A documentary is a film that attempts to "document" some aspect of real life. They're often wrongly assumed to be unbiased; in fact, the opposite is true: documentaries are the most biased form of film, because they incorporate not just the subject matter, but intrinsically the director's attitude towards the subject matter as well. My first film professor, who was a documentarian, said there are two main points to a documentary:
  • Elevation of the ordinary.
    Whereas feature films tend to showcase outlandish or fantastic stories and characters, documentaries find the exceptional in everyday life.
  • Giving a voice to those who have not had one.
    Everyone in Hollywood is good-looking, rich, talented, nauseating, etc. Documentaries seek out those who are not, or who at least may appear ordinary, but are just as real and distinguished as any actors.

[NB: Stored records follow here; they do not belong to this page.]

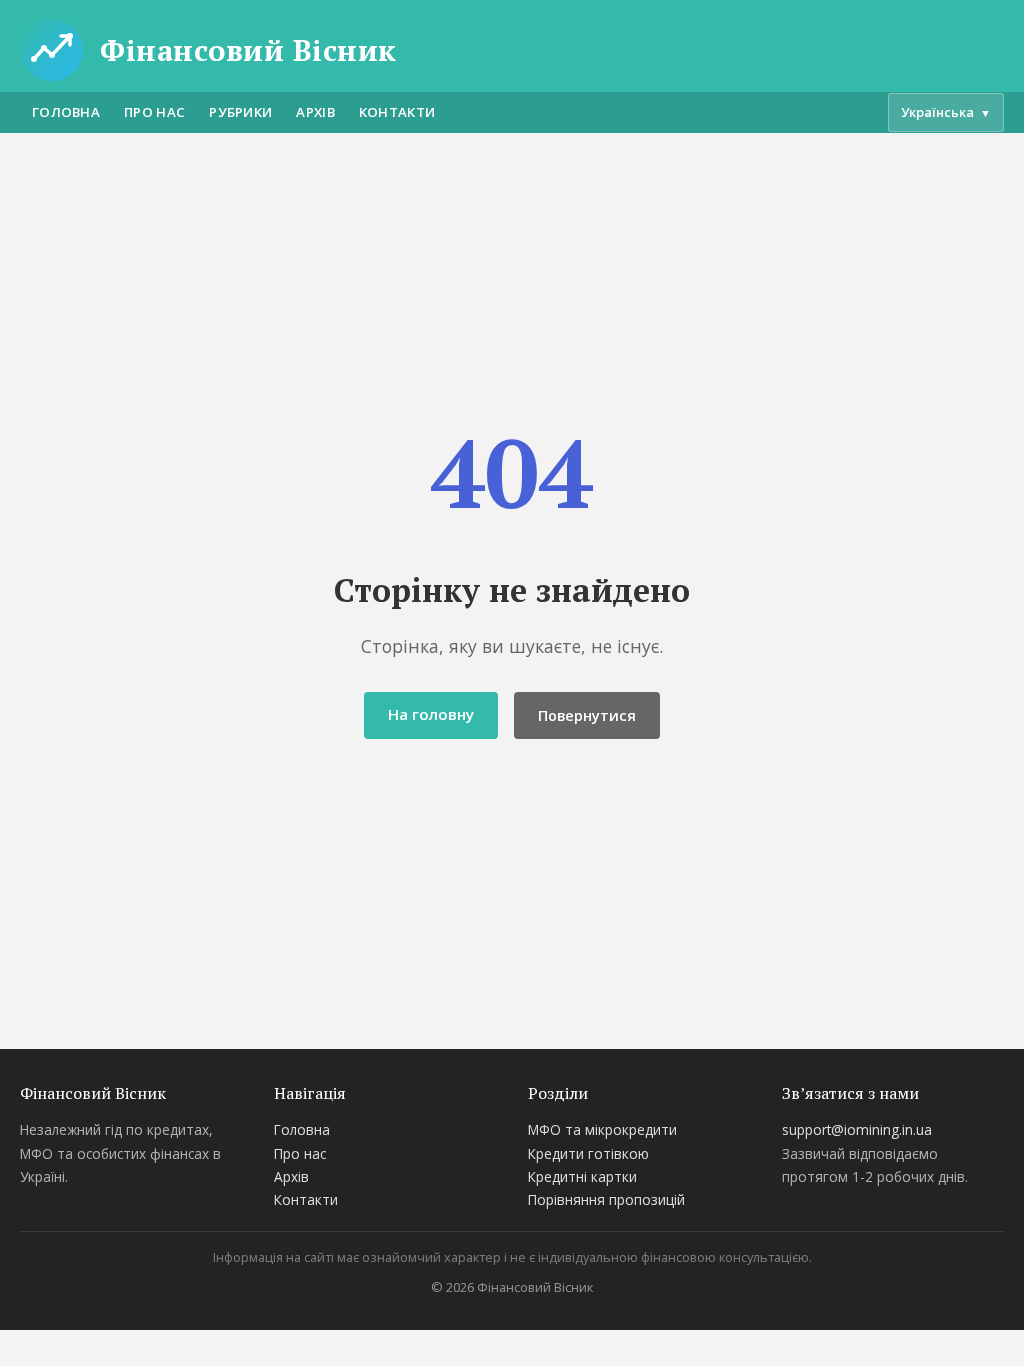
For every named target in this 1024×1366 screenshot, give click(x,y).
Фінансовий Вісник (248, 50)
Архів (315, 112)
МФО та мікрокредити (602, 1129)
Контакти (397, 112)
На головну (431, 714)
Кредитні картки (582, 1176)
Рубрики (240, 112)
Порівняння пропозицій (606, 1199)
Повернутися (587, 715)
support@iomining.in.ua (857, 1129)
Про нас (154, 112)
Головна (66, 112)
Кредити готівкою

Documentary as a film genre tends to get a bad rap as being too "intellectual" or just flat-out boring. Yes, there are a lot of bad documentaries, but there is also a plethora of utterly crappy Hollywood feature films as well. For a sampler of good feature-film documentaries, check out Four Little Girls, When We Were Kings, Thirty-Two Short Films About Glenn Gould, Gettysburg, Better Living Through Circuitry, and for a prime example of heavily-biased-documentary-with-attitude, anything by Michael Moore.